Short guide and instructions on how to find the correct height for a ring mount for your rifle scope.

How to choose the correct mounting height

Choosing the correct mounting height is crucial for your shooting posture and accuracy. Incorrect height is one of the most common reasons for a rifle that "doesn't feel right" or a scope where you can't quickly acquire the image.

In this guide, we'll go through how to find, test, and calculate the right height for your Picatinny setup.

What is mounting height?

Mounting height is the distance from the bottom of the mount (where it meets the Picatinny rail) to the lower ring edge (where the scope rests). This distance determines how high the scope sits above your rail.

Please note that manufacturers measure differently. Some specify the height to the scope's centerline (e.g., Spuhr and Vortex), others to the ring edge (e.g., EAW and Recknagel). Always check which measurement method is used before comparing figures across brands.

Cheek weld is more important than "as low as possible"

It's a common misconception that the scope must be as close to the barrel as possible at all costs. Although a low profile has certain advantages, the most important thing is always that the scope is positioned at a height that gives you a natural and relaxed cheek weld on the stock.

A mount that is too low forces you to press your cheek hard against the stock. This creates tension in the neck and results in an unstable hold. A mount that is too high does the opposite: you lose cheek weld completely and float above the stock, making it impossible to achieve a consistent shooting position from shot to shot.

The goal is to find the height where your eye naturally aligns with the scope's center when you rest your cheek relaxed on the stock. The height does not affect the rifle's mechanical precision, but it affects your ability to shoot consistently.

The Picatinny Effect: The rail adds height

Before you start calculating mounting height, there's a crucial factor you need to understand: the Picatinny rail itself adds height to the system.

A standard Picatinny rail typically adds between 6 and 10 mm in height above the receiver. This means you often need to use lower rings than you might think. If you previously used "High" rings for direct mounting on the receiver, you can often get away with "Medium" or even "Low" rings when mounting them on a Picatinny rail.

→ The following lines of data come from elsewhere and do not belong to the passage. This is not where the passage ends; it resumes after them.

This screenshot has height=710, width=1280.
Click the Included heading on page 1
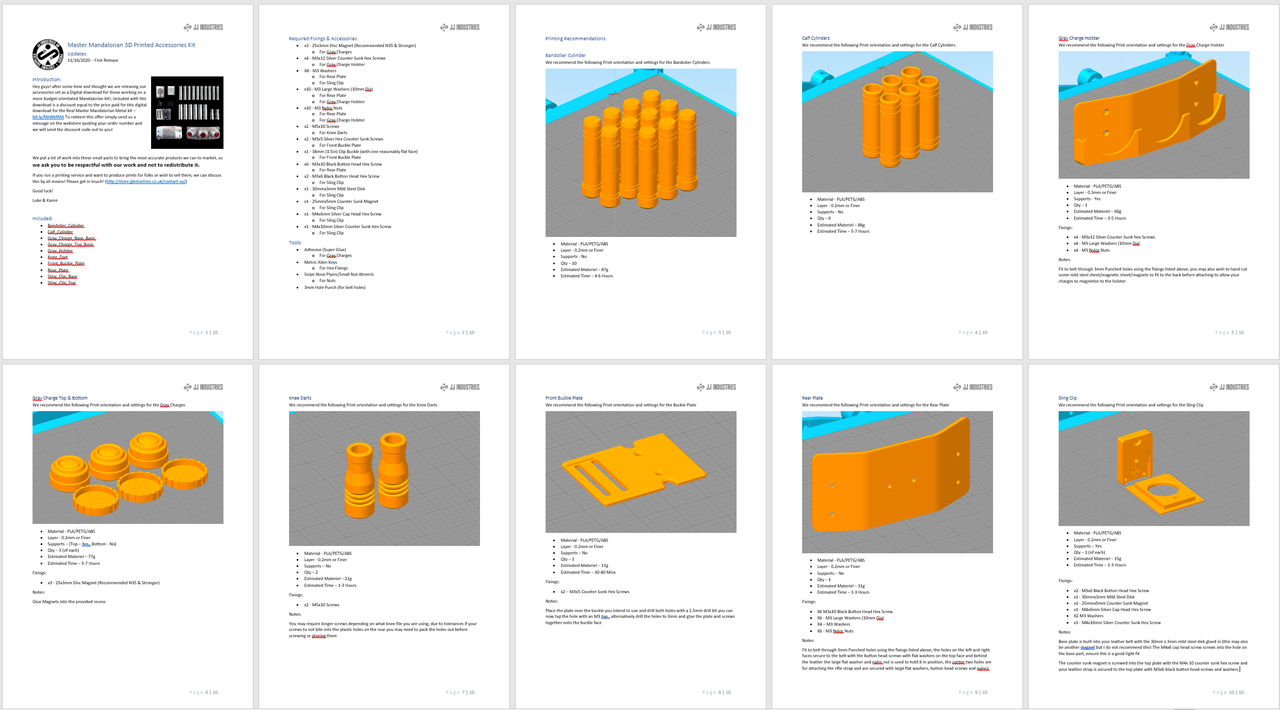point(43,218)
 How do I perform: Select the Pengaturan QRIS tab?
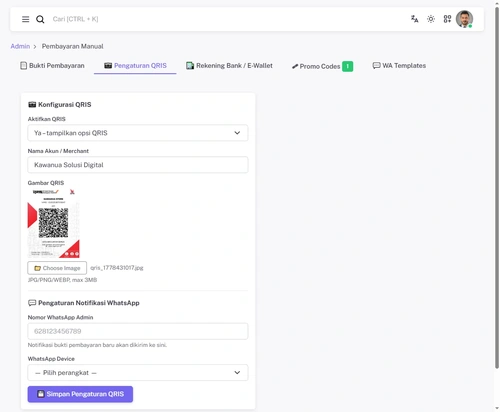pyautogui.click(x=135, y=66)
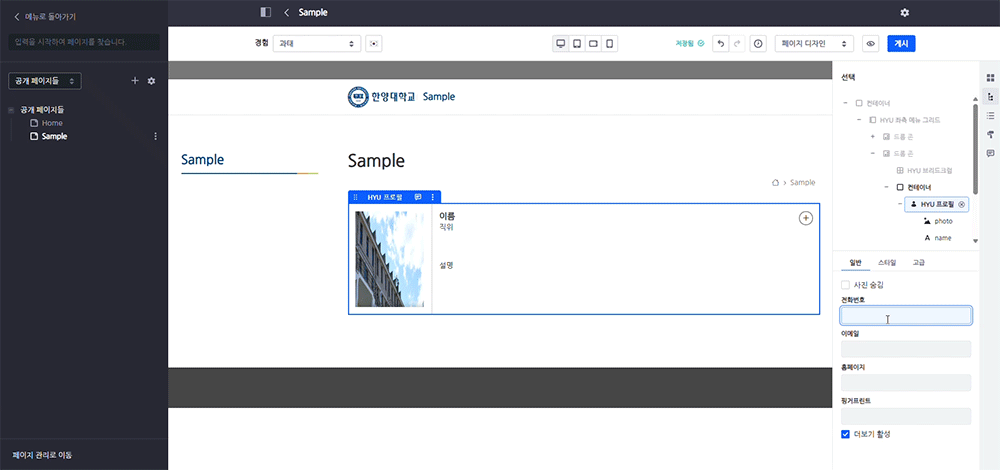Toggle the left sidebar panel icon
The image size is (1000, 470).
[265, 12]
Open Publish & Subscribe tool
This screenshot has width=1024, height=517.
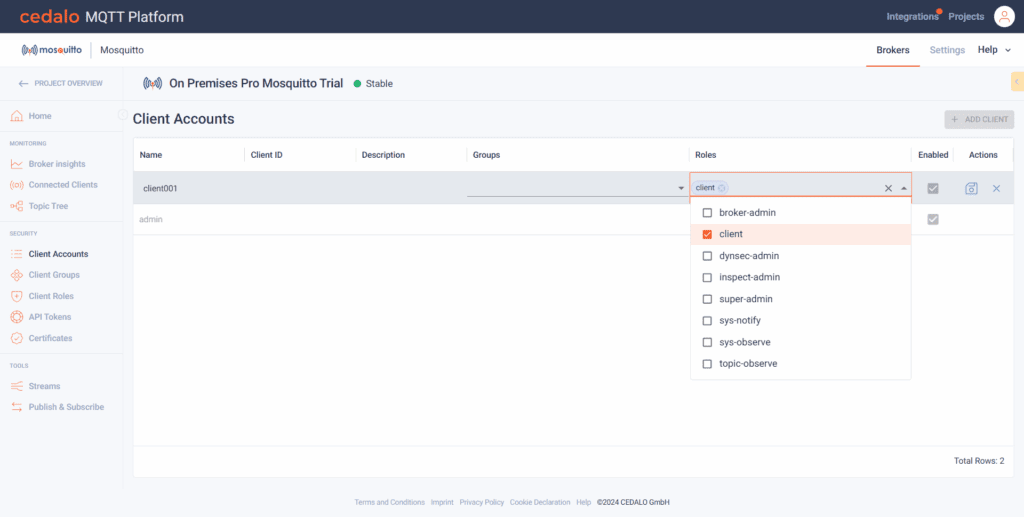(66, 407)
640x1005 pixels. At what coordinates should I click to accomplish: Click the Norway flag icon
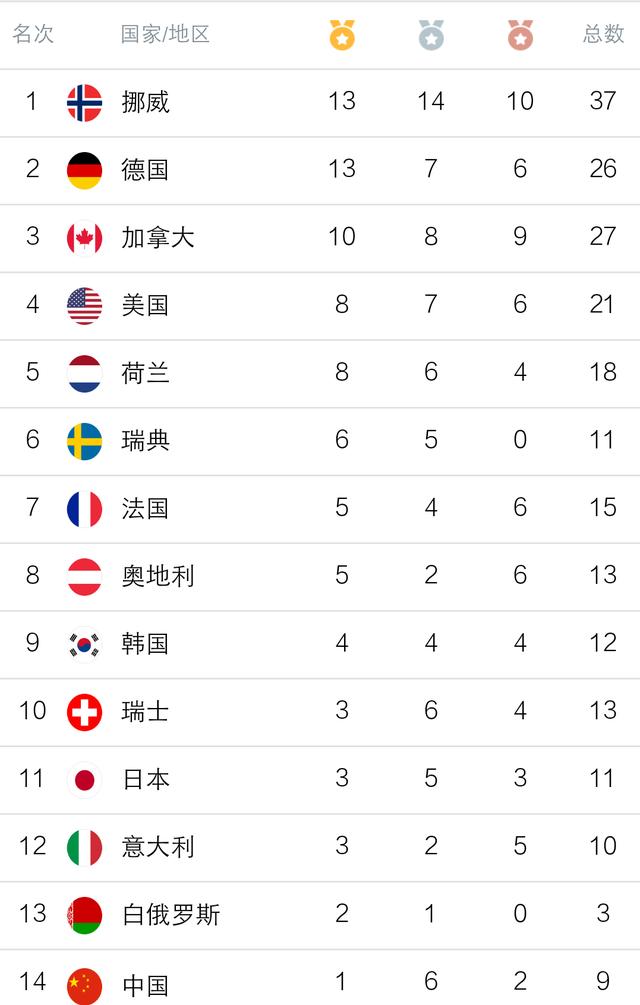point(84,102)
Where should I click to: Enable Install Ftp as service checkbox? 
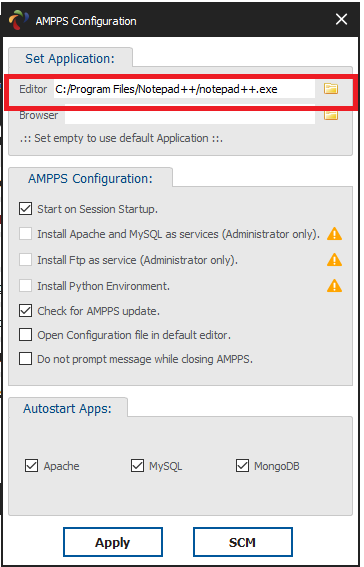(x=25, y=260)
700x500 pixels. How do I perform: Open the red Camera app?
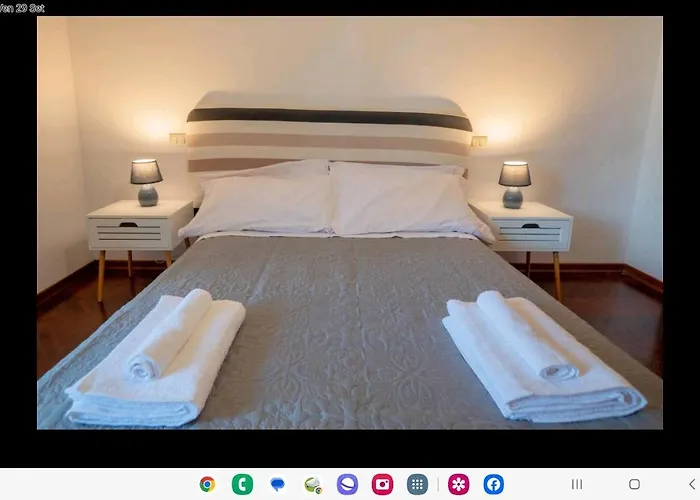(382, 484)
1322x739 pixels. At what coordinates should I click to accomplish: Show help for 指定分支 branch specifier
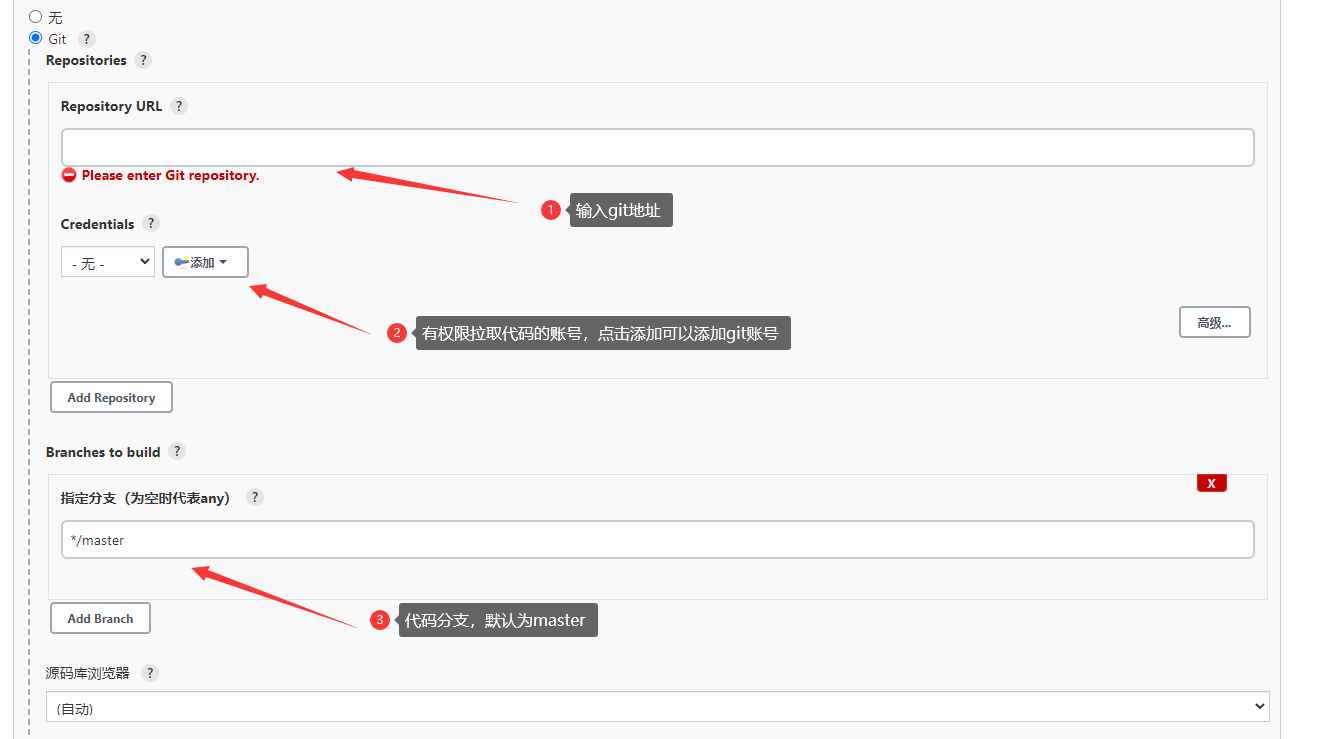[255, 497]
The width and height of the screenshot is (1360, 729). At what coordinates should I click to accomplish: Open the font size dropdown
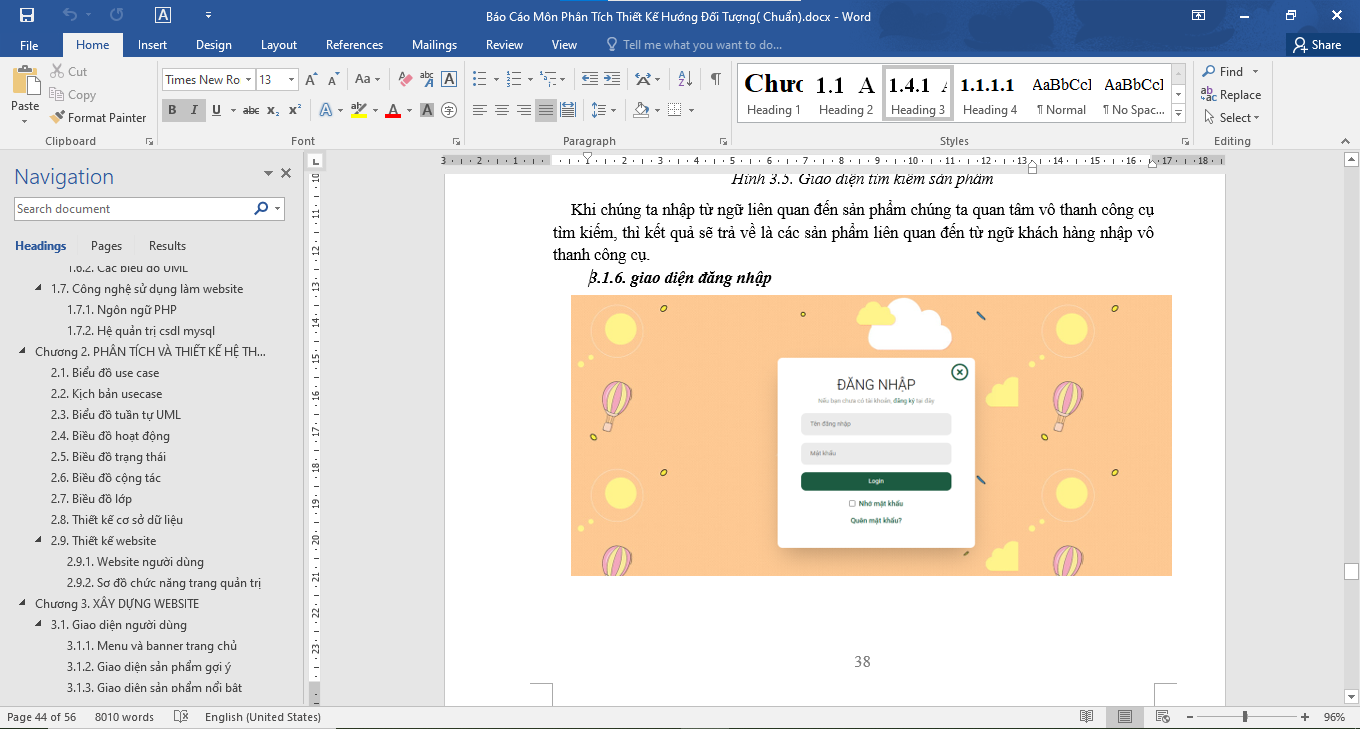click(291, 80)
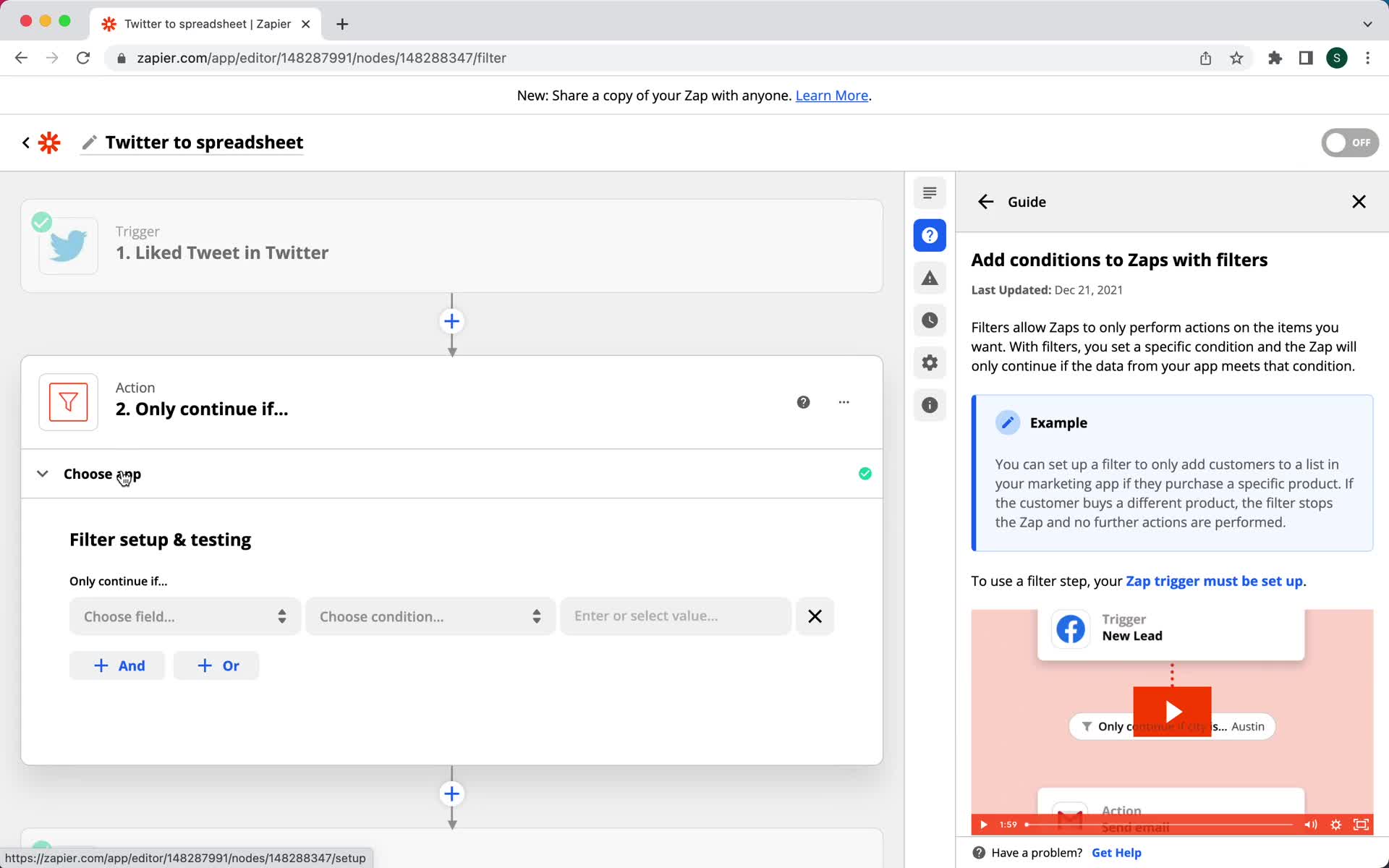Click the Enter or select value field

(x=675, y=615)
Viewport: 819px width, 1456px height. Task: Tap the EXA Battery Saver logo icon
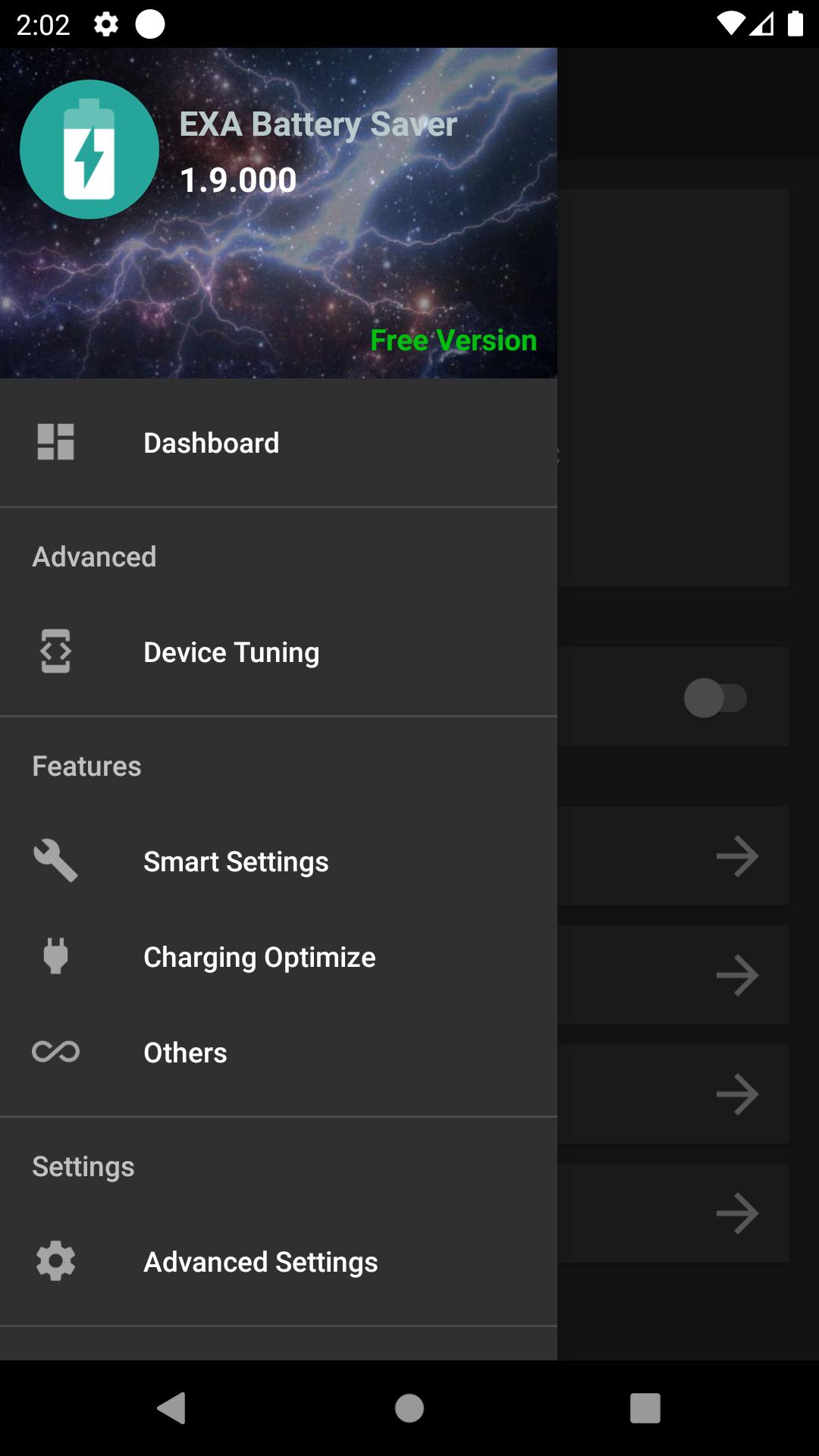[x=89, y=149]
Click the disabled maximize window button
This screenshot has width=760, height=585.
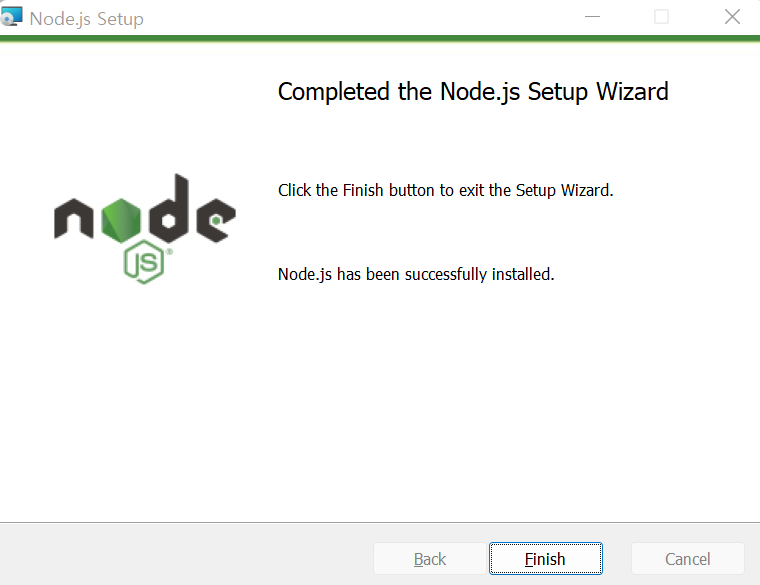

If you forget to deduct the rail's height from your assessment, you'll end up with a setup that sits unnecessarily high.

Calculate the minimum height

For the scope not to hit the rail, the mount must have a certain minimum height. You need to know the scope's actual outer diameter – not just the stated lens size. A scope specified as "3-12x56" has a 56 mm lens, but the outer diameter of the objective typically measures 62-65 mm.

Formula for minimum height (from bottom to ring edge):

(Scope's outer objective diameter / 2) - (Scope tube diameter / 2) = Minimum height

Example with a 56 mm scope on a 30 mm tube:

Step Calculation Result
Outer objective diameter (measured) 62 mm / 2 31 mm
Tube diameter 30 mm / 2 15 mm
Minimum height 31 - 15 16 mm

Your mount must therefore be at least 16 mm high (from bottom to ring edge) for the scope not to touch the surface of the rail.

Always add 2-3 mm to the minimum height to ensure free passage during shooting. If you use lens caps or a sunshade, you should add another 2-3 mm.

The barrel is lower than the rail

The barrel does not sit at the top of the rifle – it sits lower. The Picatinny rail, on the other hand, sits all the way at the top of the receiver. On most rifles, the difference is approximately 6-7 mm. This means that the scope's objective in practice always has more clearance to the barrel than you calculate with the formula above. The formula is conservative – if you use it, you are on the safe side.

MOA cant requires extra clearance

If you use a Picatinny rail with a cant (e.g., 20 MOA), you need to be extra careful. A cant lifts the scope at the rear, which presses the objective further down towards the rail and barrel. The longer the scope, the more the front will dip.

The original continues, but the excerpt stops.